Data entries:
- - -

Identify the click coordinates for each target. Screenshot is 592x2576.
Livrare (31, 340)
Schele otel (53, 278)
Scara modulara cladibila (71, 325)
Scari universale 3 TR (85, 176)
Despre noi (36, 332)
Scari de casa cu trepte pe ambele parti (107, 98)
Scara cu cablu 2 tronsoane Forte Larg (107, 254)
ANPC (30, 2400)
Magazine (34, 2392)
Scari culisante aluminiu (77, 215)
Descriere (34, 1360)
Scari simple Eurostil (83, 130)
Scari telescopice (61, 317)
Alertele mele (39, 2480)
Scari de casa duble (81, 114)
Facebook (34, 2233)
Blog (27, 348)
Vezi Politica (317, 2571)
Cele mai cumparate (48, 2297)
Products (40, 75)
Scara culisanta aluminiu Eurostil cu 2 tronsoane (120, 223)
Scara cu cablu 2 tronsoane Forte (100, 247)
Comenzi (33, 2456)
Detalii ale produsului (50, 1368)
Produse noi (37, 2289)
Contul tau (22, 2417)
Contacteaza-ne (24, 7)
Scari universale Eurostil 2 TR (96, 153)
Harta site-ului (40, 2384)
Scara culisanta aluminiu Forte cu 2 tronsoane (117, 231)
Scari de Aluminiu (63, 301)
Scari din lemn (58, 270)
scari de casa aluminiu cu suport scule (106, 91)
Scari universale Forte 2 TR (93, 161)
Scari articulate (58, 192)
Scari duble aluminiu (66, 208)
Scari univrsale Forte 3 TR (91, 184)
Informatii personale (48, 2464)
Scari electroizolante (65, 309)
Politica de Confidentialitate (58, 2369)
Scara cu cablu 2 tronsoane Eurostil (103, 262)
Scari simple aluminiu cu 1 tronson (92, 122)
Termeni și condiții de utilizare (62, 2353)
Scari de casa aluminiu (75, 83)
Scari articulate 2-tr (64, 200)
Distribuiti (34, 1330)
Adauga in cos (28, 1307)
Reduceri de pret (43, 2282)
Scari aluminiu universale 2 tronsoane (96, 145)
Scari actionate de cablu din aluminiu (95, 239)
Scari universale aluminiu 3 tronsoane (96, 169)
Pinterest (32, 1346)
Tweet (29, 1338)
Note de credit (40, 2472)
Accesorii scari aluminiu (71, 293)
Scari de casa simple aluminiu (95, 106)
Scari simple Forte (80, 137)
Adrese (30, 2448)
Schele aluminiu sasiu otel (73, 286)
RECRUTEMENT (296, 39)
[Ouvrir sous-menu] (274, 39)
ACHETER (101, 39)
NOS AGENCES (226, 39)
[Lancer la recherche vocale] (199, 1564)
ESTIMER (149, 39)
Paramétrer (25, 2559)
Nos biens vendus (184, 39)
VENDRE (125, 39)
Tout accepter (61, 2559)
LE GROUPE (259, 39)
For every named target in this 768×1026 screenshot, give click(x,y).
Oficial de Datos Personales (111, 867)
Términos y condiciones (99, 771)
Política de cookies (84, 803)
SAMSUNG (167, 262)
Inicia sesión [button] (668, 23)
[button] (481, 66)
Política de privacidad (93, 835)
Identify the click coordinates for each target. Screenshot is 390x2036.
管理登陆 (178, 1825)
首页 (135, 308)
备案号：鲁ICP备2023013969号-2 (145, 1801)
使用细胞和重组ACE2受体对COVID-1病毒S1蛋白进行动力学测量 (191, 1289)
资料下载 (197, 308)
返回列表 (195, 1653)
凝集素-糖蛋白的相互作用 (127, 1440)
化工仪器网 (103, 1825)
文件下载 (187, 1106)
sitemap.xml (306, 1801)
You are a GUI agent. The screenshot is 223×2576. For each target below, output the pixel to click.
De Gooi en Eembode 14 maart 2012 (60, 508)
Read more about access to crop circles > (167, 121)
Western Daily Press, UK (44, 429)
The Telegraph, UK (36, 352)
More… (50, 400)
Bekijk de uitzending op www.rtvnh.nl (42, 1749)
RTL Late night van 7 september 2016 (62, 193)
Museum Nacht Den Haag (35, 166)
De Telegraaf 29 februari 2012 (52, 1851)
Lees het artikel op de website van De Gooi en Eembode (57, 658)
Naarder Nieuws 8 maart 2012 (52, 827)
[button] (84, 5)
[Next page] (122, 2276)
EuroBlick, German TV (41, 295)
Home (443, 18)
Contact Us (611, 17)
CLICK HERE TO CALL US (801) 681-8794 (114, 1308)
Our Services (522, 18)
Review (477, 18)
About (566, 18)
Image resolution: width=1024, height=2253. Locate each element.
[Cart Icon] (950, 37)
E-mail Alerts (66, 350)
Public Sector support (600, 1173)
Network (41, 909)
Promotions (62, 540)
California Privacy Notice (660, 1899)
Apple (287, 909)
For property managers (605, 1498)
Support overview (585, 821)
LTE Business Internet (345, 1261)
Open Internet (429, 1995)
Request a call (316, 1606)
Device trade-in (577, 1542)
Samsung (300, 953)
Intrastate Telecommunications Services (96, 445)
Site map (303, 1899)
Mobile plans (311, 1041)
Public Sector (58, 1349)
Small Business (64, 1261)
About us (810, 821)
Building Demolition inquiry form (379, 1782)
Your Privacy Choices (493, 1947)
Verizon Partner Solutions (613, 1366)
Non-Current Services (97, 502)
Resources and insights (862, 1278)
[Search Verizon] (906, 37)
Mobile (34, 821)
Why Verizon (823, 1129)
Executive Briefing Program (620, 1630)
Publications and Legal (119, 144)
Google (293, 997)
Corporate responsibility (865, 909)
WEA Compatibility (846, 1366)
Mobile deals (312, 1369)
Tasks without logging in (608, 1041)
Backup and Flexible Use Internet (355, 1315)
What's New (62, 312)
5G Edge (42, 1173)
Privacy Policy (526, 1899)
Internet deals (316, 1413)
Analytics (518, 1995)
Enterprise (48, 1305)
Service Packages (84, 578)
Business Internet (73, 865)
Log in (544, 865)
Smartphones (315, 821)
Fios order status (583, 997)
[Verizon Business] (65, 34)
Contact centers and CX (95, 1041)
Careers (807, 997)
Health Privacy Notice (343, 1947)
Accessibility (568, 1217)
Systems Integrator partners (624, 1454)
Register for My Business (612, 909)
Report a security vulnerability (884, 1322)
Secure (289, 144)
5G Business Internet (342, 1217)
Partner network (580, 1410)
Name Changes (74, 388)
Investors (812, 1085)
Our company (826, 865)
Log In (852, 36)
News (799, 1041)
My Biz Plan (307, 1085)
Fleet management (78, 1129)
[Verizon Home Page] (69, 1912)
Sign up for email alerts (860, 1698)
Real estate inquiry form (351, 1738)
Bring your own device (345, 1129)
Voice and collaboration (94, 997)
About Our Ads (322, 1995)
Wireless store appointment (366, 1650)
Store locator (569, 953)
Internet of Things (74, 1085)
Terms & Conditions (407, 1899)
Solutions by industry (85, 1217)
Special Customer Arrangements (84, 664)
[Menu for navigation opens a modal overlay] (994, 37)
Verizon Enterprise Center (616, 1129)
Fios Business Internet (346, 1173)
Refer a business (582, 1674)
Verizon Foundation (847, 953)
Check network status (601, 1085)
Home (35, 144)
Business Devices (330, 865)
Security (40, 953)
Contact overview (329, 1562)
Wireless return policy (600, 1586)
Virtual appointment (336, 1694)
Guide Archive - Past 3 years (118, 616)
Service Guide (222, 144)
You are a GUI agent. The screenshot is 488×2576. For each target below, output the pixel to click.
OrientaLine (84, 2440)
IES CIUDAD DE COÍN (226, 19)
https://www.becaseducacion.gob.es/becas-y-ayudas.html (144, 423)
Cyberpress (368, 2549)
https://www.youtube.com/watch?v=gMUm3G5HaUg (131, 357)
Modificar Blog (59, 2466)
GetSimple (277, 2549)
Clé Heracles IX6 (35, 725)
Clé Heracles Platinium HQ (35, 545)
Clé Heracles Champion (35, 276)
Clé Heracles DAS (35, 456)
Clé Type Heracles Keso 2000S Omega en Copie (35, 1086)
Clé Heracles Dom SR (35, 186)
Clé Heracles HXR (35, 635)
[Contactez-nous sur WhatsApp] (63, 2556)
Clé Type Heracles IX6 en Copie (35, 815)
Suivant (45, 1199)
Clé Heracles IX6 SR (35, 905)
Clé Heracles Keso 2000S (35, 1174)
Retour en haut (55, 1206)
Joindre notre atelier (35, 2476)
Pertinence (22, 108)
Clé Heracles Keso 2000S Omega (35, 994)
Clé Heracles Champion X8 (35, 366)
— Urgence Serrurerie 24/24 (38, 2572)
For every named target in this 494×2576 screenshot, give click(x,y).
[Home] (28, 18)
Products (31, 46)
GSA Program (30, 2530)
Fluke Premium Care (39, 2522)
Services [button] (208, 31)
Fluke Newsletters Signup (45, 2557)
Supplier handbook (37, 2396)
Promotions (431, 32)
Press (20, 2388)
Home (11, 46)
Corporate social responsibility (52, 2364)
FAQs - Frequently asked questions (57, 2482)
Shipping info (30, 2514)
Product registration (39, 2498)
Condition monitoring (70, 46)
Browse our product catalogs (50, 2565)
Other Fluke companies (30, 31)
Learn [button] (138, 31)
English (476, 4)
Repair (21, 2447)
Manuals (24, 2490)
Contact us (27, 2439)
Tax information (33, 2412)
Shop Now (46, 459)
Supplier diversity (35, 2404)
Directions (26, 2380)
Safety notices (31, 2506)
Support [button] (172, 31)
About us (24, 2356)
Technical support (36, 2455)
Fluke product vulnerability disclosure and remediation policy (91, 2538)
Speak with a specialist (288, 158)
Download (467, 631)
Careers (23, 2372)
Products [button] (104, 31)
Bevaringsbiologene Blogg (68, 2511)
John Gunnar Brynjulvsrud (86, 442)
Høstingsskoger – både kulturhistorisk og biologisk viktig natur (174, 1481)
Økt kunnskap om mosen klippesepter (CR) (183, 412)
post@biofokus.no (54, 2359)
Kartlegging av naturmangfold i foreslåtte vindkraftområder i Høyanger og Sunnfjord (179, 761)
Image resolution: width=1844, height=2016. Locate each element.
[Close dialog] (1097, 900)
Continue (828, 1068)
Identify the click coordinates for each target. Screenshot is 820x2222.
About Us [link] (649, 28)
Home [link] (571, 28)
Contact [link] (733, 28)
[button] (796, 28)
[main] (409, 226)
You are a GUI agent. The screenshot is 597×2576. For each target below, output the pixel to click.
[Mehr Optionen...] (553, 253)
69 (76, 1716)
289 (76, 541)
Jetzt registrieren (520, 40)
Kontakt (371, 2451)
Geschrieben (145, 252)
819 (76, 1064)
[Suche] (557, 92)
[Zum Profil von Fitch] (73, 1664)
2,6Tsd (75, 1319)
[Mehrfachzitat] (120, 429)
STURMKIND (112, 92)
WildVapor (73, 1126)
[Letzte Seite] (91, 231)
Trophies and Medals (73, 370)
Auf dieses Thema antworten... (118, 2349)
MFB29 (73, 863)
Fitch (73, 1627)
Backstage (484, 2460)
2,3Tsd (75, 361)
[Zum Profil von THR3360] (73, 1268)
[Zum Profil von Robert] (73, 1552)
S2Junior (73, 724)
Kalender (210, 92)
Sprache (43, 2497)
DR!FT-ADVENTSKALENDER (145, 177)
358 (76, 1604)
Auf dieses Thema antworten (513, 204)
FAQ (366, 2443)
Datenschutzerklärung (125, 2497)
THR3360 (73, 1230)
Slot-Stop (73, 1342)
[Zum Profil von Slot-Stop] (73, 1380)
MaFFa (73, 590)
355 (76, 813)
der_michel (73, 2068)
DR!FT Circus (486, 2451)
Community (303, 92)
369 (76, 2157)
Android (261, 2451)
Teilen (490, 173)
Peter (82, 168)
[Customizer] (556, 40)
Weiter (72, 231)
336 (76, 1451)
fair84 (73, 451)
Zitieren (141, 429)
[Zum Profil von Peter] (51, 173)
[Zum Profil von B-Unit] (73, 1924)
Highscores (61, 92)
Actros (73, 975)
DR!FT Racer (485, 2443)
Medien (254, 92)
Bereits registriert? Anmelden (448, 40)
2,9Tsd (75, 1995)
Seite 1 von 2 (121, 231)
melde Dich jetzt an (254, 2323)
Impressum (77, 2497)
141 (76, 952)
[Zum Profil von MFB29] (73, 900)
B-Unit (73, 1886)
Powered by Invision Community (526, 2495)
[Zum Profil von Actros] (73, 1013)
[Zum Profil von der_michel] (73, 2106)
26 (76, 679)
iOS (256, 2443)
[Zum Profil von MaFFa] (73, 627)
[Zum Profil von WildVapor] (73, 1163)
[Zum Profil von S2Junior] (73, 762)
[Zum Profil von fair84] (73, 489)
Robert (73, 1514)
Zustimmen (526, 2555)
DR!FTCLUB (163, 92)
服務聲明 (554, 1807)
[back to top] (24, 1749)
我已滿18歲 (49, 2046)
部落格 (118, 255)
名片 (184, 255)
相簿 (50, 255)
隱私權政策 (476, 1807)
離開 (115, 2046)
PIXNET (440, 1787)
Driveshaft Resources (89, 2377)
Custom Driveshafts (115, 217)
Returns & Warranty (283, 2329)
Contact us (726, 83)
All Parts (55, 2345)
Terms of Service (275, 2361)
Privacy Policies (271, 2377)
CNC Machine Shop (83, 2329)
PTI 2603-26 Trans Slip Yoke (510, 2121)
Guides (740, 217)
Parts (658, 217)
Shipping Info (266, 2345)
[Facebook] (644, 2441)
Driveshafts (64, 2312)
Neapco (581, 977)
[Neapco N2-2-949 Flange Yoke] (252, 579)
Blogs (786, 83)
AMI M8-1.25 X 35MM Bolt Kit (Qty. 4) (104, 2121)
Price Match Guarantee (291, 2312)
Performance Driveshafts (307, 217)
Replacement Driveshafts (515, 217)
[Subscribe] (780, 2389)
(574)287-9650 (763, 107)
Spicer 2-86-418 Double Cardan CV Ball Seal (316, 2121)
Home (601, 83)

- - -

Problem:
Please state how many lines in the records contain the word "Fios", and give only that number.

Written reply:
2